**EXCERPTED RECORDS:**
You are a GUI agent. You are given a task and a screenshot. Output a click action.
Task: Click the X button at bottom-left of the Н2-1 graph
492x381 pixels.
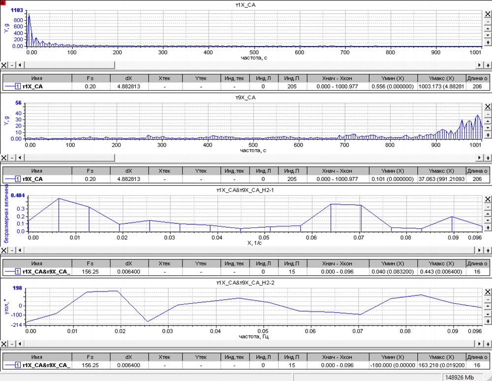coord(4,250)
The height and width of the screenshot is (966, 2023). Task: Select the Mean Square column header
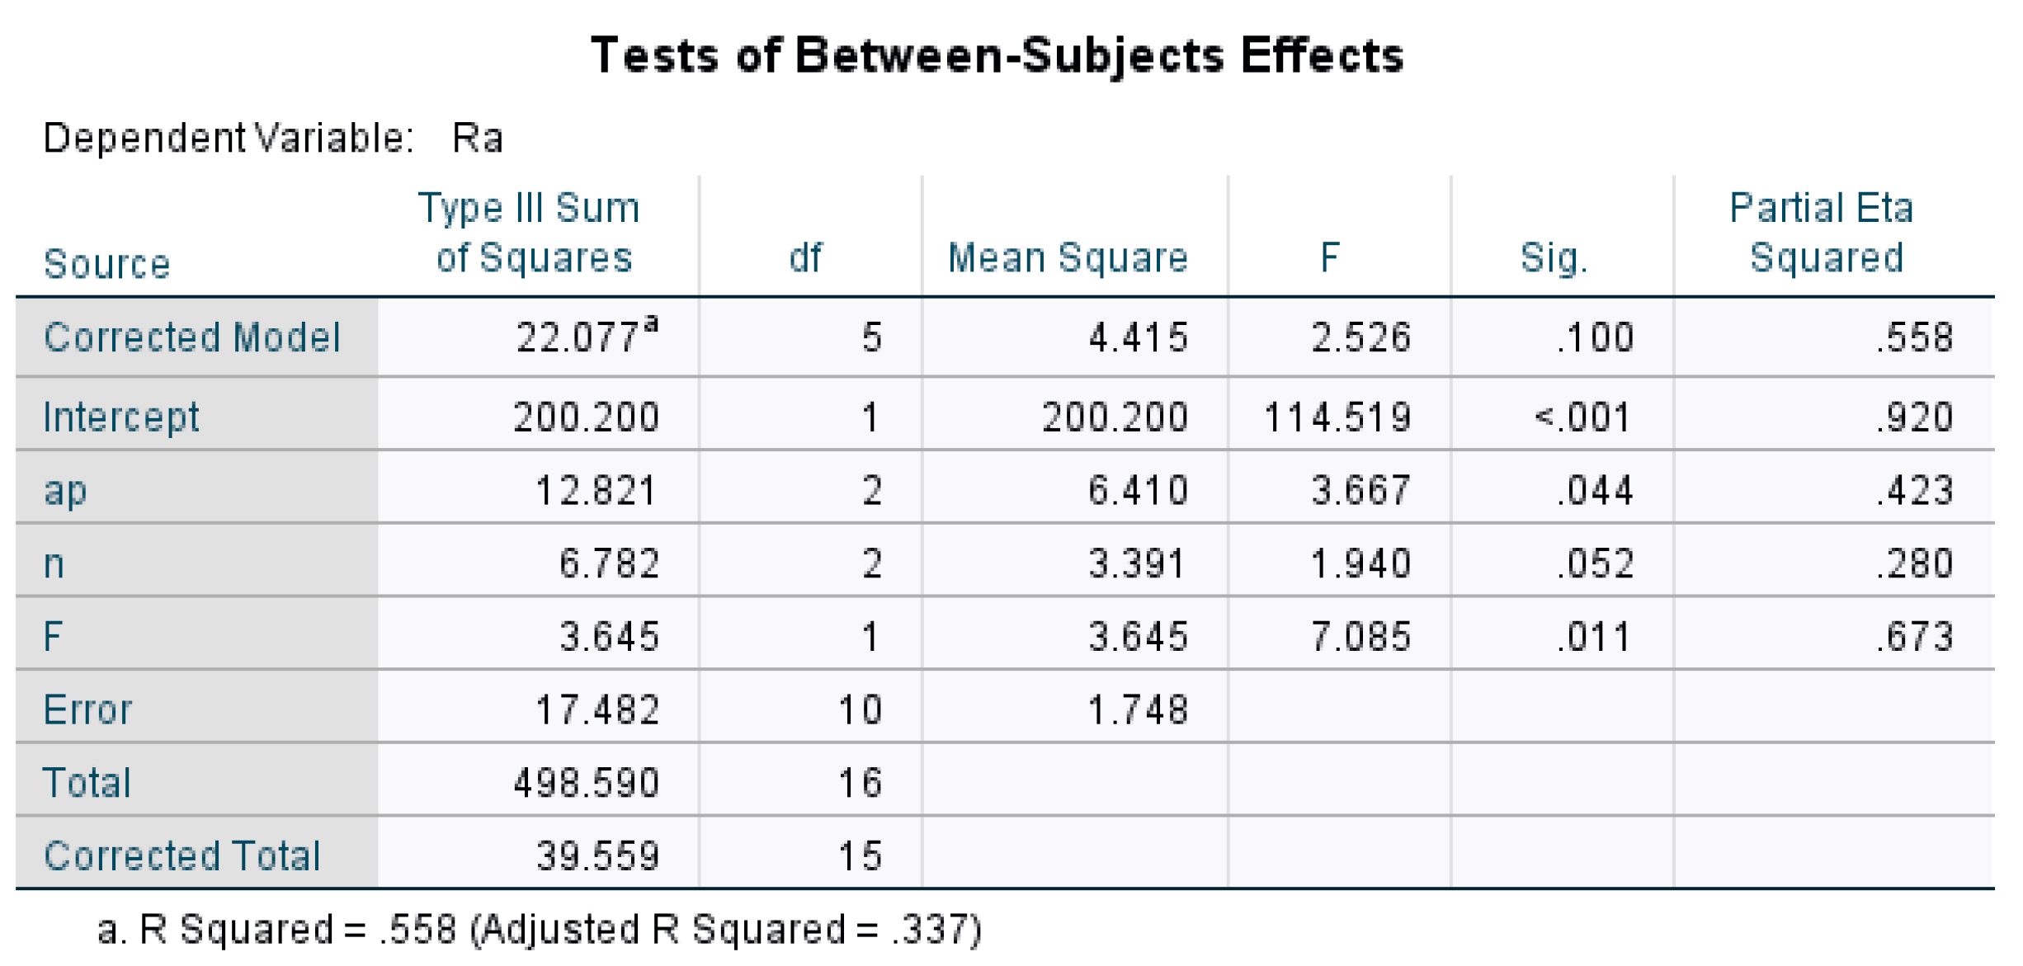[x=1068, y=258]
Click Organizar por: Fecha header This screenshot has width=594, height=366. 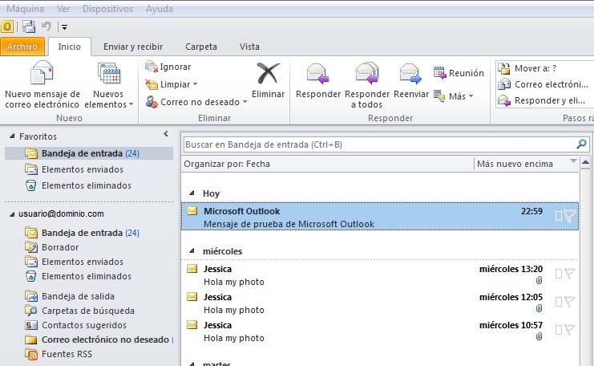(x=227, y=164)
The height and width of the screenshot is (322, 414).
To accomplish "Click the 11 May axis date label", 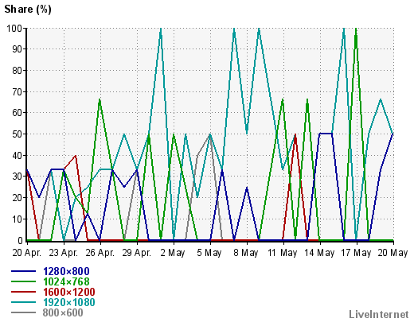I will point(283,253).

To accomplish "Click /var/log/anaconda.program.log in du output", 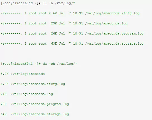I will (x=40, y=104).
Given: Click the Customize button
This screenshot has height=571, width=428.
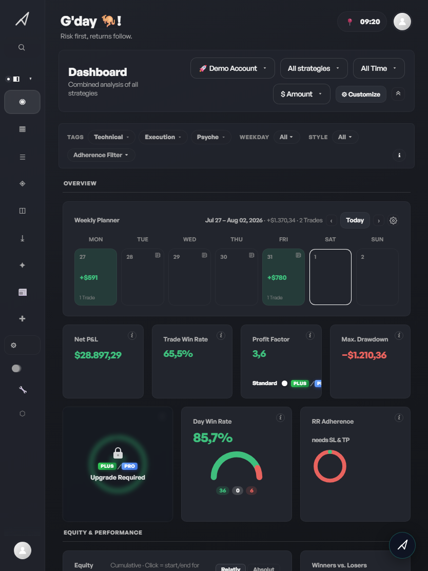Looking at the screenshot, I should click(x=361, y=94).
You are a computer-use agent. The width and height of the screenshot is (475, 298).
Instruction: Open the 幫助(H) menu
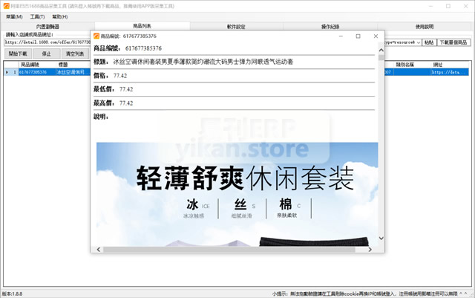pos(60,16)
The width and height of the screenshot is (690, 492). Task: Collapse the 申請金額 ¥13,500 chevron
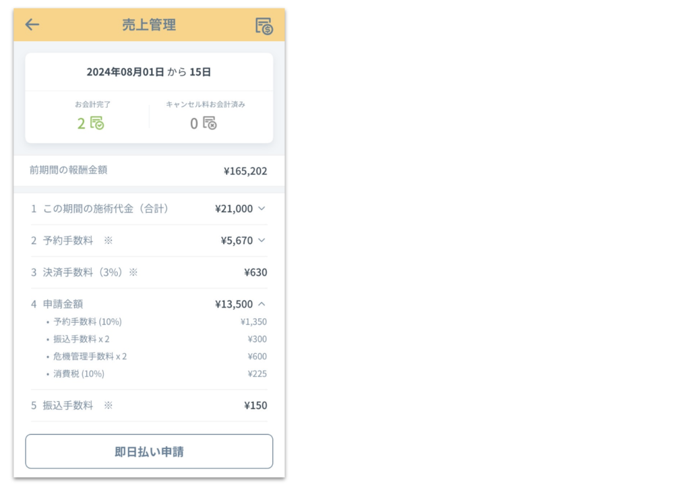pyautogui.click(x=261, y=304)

**EXERCISE OBJECTIVE:**
Repeat the records starting with the line that contains "Given: Click the Customize button" and going on through the last line of the records, with both of those lines included. Leave the pictures out of your answer.

**TASK RESPONSE:**
Given: Click the Customize button
This screenshot has height=571, width=428.
Looking at the screenshot, I should click(x=361, y=94).
You are a computer-use agent. The width and height of the screenshot is (475, 298).
Instruction: Open the 幫助(H) menu
pos(60,16)
The width and height of the screenshot is (690, 492). Task: Collapse the 申請金額 ¥13,500 chevron
pyautogui.click(x=261, y=304)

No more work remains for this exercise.